劣悪なサッカー環境。日々現場に立つと感じるもの

育成年代の『サッカーを取り巻く環境が劣悪だ』と感じている人はどれくらいいるのでしょうか?
(最初の写真は僕がバルセロナで住んでいたアパートから見える、地域の街クラブ「エウロパ」のホームグランドです。)

僕が携わっているジュニア(小学生)、ジュニアユース(中学生)、また福岡だけの問題かどうかは分かりませんが、『試合や練習時』において『環境が良くない』という感覚を持っている方が少ないのではないかという疑問、もしくは『感覚が麻痺している』のではないかという懸念、日々感じていることに共感してもらえるかどうかも分かりませんが書いてみたいと思います。

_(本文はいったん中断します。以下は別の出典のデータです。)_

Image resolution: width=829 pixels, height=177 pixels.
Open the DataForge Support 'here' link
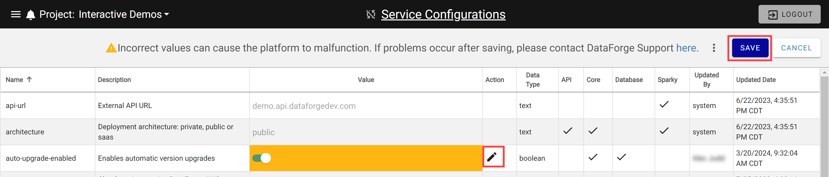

よくある風景すぎて、それに対して指導者や現場関係者から疑問や新しい解決策を提案する意見が極端に少ないことに『サッカー界の常識』が一般から見ると非常識なのではないかという疑問が残ります。
今回は環境の中でも『ハード』の面で考えてみたいと思います。

毎週末グランド横にテントを立てること

特にジュニア年代では週末の試合時には朝から夕方までといった長い時間現場に拘束されることが日常茶飯事です。そこでほとんどのチームが行うのが、グランド横にテントを立てること。
夏場の暑い日には日差しを遮り、また天気が悪い時には雨よけするためには必須です。
レアッシの場合は選手とコーチで行いますし、状況によってはバスを利用するのであまりテントを立てませんが、毎週末グランド横にテントを準備しなければならないこと、これに疑問を持っている人は少ないのではないかという印象を持っています。
公式戦だとたくさんのチームが集まり、たくさんの保護者の方が朝早くからテントを立て、いろいろお世話をしなくてはならない。
その労力はどれくらいのものでしょうか?

毎週末、コートの線を描いたりネットを張ったり…

人工芝は別ですが、クレイ(土)のグランドの場合、毎回石灰でラインを引かなくてはなりません。毎週末試合はあるので月に8回、同じ作業を繰り返しています。
グランドによってはポイントが打ってあるので楽な場所もありますが、サークル(円)などはメジャーで測って引かなくてはなりません。

毎回グランド整備をすること

クレイのコートなのでグランド整備をすることや、それを通じて選手に何らかの教育を行うことには価値があるかもしれません。
しかしそれに取られる時間は合計すると膨大な時間です。
レアッシの練習でもきちんとグランド整備をやらせます。しかし、これにより本来なら後15分練習できる部分を削らなくてはなりません。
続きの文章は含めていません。